En début de semaine, les salariés des associations de la protection de l'enfance ont manifesté lors de la session du Conseil départemental.
En début de semaine, les salariés des associations de la protection de l'enfance ont manifesté lors de la session du Conseil départemental.
Car c’est bien un autre risque de l’appel à projet en cours, et qui sera clos le 3 octobre à 16 h, « laissant un avantage certain aux structures nationales rompues à cet exercice de style » : la casse sociale au sein des associations. « 30 des 107 emplois de l’association son en jeu », avance ainsi Claude Pionnier, le directeur de l’Apaech (Choletais).

Policés mais remontés, présidents et autres directeurs balaient d’un revers de la main les arguments développés ces derniers mois par la majorité départementale sur le sujet.
Les remarques de la Chambre régionale des comptes sur le coût de l’accueil des enfants placés ? « J’ai beaucoup de respect pour les magistrats, mais ils ont additionné des carottes et des navets », tranche André Lardeux. Le coût bien inférieur de l’accueil en famille par rapport à l’accueil en MECS ? « Les 90 € annoncés en famille ne tiennent pas compte de tout le reste, le transport notamment », relève Jacqueline Branger, présidente d’Anjou Insertion Jeunes (AAPIJ).
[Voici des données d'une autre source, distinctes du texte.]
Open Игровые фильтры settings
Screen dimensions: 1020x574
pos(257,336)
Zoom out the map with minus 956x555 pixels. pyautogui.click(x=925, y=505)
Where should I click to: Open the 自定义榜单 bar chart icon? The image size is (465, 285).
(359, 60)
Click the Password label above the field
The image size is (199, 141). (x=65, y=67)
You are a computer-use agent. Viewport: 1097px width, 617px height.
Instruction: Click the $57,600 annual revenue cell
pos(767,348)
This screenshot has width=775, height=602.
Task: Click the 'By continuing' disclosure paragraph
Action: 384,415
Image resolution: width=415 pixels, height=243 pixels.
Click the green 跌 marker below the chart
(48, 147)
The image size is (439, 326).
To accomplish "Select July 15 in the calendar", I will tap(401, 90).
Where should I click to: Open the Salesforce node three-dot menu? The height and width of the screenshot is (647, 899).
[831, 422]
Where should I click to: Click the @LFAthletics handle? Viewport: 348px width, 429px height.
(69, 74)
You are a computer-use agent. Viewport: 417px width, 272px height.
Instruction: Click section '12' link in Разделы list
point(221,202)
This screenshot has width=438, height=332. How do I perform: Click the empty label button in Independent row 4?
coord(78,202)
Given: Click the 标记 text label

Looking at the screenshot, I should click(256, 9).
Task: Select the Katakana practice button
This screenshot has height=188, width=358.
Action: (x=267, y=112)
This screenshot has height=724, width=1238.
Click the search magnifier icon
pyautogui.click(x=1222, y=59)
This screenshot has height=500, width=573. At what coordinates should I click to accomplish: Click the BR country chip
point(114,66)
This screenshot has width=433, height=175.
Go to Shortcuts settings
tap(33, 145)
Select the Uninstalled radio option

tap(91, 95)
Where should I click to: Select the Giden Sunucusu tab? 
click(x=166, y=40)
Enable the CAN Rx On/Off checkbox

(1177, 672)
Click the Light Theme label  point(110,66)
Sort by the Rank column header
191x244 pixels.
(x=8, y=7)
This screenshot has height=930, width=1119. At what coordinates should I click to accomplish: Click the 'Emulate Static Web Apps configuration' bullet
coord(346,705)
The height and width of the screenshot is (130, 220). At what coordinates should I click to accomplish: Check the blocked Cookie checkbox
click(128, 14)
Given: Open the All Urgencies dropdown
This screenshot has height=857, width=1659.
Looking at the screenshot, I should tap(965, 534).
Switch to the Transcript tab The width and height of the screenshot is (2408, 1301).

Le conservatisme des associations ? « On s’adapte au quotidien à l’évolution du projet des gamins », insiste Philippe Brault, de la MECS Cassiopée, à Candé. « C’est d’autant plus injuste que pour tous les projets novateurs que l’on a présenté ces dernières années, on nous a répondu qu’il était urgent d’attendre… »
 
Pétition, courrier aux élus, sorties médiatiques, manifestations, refus coordonné de répondre à l’appel à projets –avec le risque que, la nature ayant horreur du vide, d’autres se positionnent opportunément- le Gape 49 n’écarte aucune hypothèse, si ce n’est celle de laisser faire sans agir.
 
Ses membres en appellent finalement à un choix politique fort, un arbitrage pour le moment relégué, selon eux, derrière une technostructure de plus en plus éloigné : « même le travail technique avec les services s’est délité ces dernières années ».
Un appel du pied au président du Conseil départemental, Christian Gillet, longtemps responsable de la commission Solidarités, notamment sous la présidence d’un certain… André Lardeux.